Les pays signataires de l’accord côté centre-américain sont les cinq membres de l’ex-Marché Commun Centraméricain (MCCA : Costa Rica, Guatemala, Honduras, Nicaragua, El Salvador, fondé par le traité de Managua en 1960 et transformé en SICA en 1991) auxquels s’est joint le Panama. Ce dernier pays n’avait intégré les négociations, commencées en octobre 2007, qu’en mars 2010 après son adhésion au système d’intégration régional. De ce fait, ce traité est le cas le plus abouti à ce jour d'accord favorisant la coopération régionale en Amérique latine.

Il repose sur trois volets : un volet politique, un volet de coopération et un volet commercial.

EXTRAIT DES DONNÉES -
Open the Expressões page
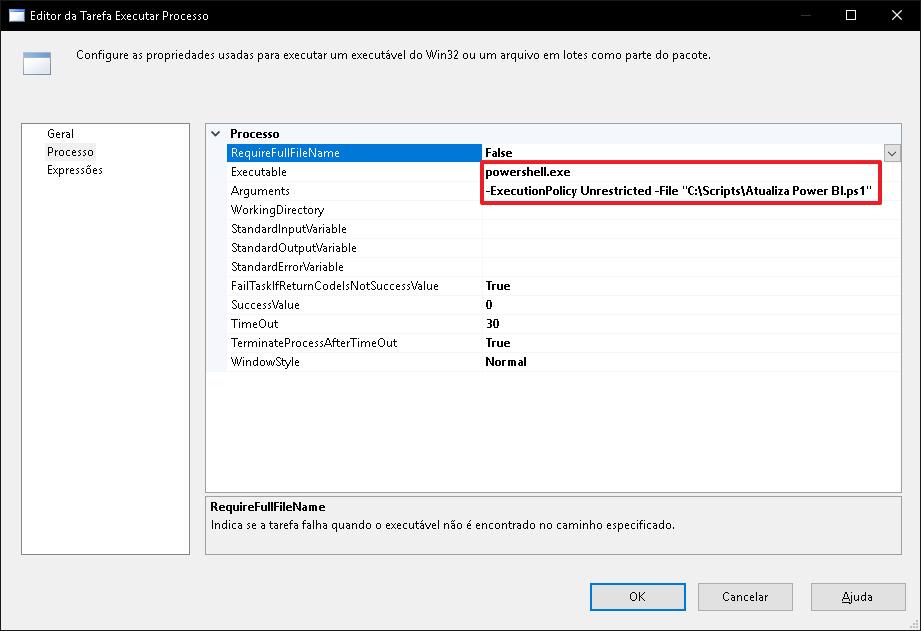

CONSIGNE - D'après le passage fourni sur l'accord avec l'Amérique centrale, quels sont tous les pays signataires côté centre-américain ?

RÉSULTAT CI-DESSOUS - Costa Rica, Guatemala, Honduras, Nicaragua, El Salvador et Panama.